The magi came to Bethlehem to worship the new-born infant,
and we are invited to do the same.
But we don’t just worship him as a baby –
it’s not about going smiling down at a baby kicking on a rug,
and saying “Oh how clever” when he picks up a toy, or staggers a few steps unassisted.

No, worshipping the Baby at Bethlehem involves a whole lot more than that.
It’s about worshipping Jesus for Who He became, and what he did.
We kneel at the cradle in Bethlehem, yes –
but we worship the Risen Lord.
We celebrate Christmas, not just because it’s Jesus’ birthday,
although that, too,
but because we are remembering that if Jesus had not come,
he could not come again.
And he could not be “born in our hearts”, as we sing in the old carol.

Christmas isn't just a remembering thing, I think, although that too –
it's also about allowing the Lord Jesus to be born in our hearts,
about renewing our relationship with him.

We worship at the cradle in Bethlehem,
but we also worship Jesus all year round,
remembering not only his birth,
but his teachings,
his ministry,
the Passion,
the Resurrection,
the Ascension
and the coming of the Holy Spirit.

And we worship, not only as an abstract “Thing”–
what was that song:
“I will celebrate Nativity, for it has a place in history....” –
it’s not just about worshipping a distant divinity,
but about God with us:
Emmanuel.
Jesus, as a human being, can identify with us.
He knows from the inside what it is like to be vulnerable, ill, in pain, tempted.....
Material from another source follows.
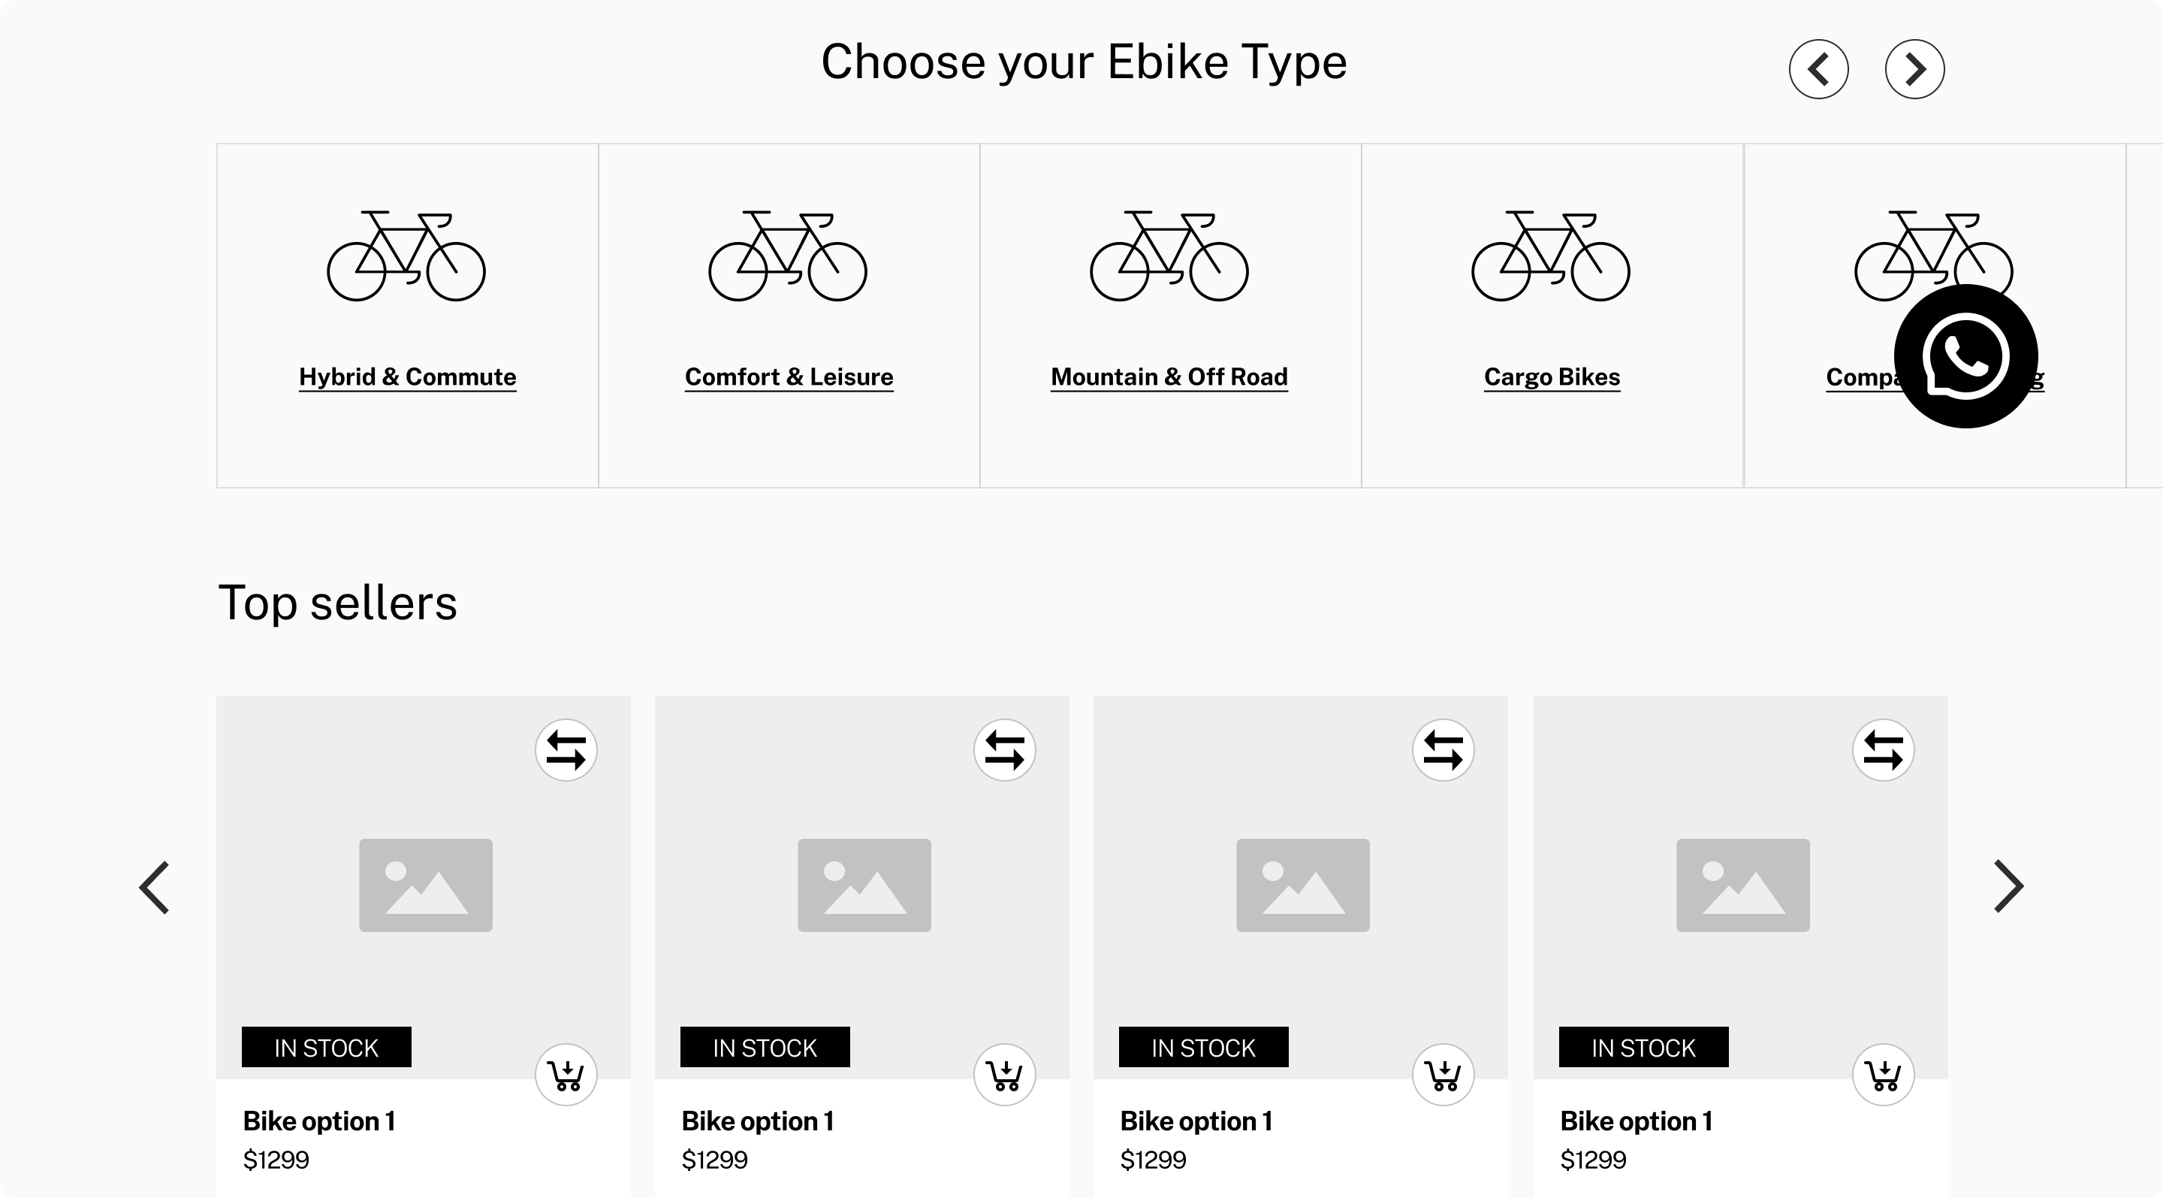This screenshot has height=1198, width=2163.
Task: Click the third product image placeholder
Action: pos(1302,885)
Jesus would have been educated, as every Jewish boy was,
and probably taught to follow his father’s trade.
After all, we think he was about 30 when he started his ministry,
and he must have done something in the eighteen years since we last saw him, as a boy in the Temple.
I wonder, sometimes, what he said when he hit his thumb with a hammer, as he undoubtedly did more than once.
A friend and I were discussing this once, and could come up with nothing more specific than “Something in Aramaic!”
God with us:
a God who chose to live an ordinary life,
who knows what it is to be homeless, a refugee;
who knows what it is to work for his living.
Who knows what it is to be rejected, to be spat upon, to be despised.
Who knows what it’s like to live in a land that was occupied by a foreign power.
Who came to his own people, but his own did not receive him.

“Some, however, did receive him and believed in him; so he gave them the right to become God's children. They did not become God's children by natural means, that is, by being born as the children of a human father; God himself was their Father.”

This, then, is the God we adore. We sing “Joy to the World” at this time of year, and rightly so, for the Gospel message is a joyful one.
But it is so much more than just a happy-clappy story of the birth of a baby.
It is the story of the God who is there. God with us. Emmanuel. Amen.